Machine learning-based colon deformation estimation method for colonoscope tracking
Masahiro Oda, Takayuki Kitasaka, Kazuhiro Furukawa, Ryoji Miyahara,, Yoshiki Hirooka, Hidemi Goto, Nassir Navab, Kensaku Mori

TL;DR
This paper introduces a machine learning-based method to estimate colon deformations during colonoscope insertions, aiming to improve tracking accuracy and reduce complications like perforation.
Contribution
It proposes a novel colon deformation estimation technique using regression forests trained on paired colon and colonoscope shapes during insertions.
Findings
Successfully estimated deformed colon phantom shapes
Reduced tracking errors in colon deformation estimation
Demonstrated feasibility in preliminary phantom experiments
Abstract
This paper presents a colon deformation estimation method, which can be used to estimate colon deformations during colonoscope insertions.

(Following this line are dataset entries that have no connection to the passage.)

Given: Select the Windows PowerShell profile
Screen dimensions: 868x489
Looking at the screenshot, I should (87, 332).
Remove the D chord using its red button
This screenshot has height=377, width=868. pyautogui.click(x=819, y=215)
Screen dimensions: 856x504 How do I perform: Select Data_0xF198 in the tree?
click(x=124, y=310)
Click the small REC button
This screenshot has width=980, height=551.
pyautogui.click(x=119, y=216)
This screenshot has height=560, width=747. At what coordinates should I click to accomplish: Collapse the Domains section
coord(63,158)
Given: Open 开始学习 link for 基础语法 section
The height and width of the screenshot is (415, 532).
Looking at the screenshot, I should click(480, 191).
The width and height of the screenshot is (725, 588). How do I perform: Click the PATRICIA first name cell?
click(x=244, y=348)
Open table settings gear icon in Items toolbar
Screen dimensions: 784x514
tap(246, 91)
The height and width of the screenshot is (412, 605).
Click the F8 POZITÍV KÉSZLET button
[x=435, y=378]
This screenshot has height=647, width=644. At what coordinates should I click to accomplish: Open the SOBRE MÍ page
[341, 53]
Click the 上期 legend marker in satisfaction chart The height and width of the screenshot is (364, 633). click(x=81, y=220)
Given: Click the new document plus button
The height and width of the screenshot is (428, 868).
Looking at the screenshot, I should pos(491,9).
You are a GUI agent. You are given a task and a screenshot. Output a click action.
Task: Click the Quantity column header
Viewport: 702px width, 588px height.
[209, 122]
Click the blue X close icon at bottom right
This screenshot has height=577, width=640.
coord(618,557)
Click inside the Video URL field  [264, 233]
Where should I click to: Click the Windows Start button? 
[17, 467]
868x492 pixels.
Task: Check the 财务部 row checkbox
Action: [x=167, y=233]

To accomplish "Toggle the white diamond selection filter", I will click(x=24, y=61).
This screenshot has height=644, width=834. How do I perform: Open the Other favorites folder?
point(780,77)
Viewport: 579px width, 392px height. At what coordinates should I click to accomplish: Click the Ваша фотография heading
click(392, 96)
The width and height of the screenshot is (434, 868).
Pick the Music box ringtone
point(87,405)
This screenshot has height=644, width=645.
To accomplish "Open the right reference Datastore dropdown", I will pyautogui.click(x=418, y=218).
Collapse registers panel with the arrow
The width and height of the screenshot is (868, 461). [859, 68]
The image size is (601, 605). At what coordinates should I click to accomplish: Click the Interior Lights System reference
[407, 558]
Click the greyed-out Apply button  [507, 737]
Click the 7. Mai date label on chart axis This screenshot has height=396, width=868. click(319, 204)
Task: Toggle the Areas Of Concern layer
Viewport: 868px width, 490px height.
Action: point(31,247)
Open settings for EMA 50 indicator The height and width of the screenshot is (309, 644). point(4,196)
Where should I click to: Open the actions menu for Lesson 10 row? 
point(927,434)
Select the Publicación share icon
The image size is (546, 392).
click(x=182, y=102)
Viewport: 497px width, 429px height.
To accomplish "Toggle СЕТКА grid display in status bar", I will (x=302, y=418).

Colonoscope tracking or navigation system that navigates a physician to polyp positions during a colonoscope insertion is required to reduce complications such as colon perforation. A previous colonoscope tracking method obtains a colonoscope position in the colon by registering a colonoscope shape and a colon shape. The colonoscope shape is obtained using an electromagnetic sensor, and the colon shape is obtained from a CT volume. However, large tracking errors were observed due to colon deformations occurred during colonoscope insertions. Such deformations make the registration difficult. Because the colon deformation is caused by a colonoscope, there is a strong relationship between the colon deformation and the colonoscope shape. An estimation…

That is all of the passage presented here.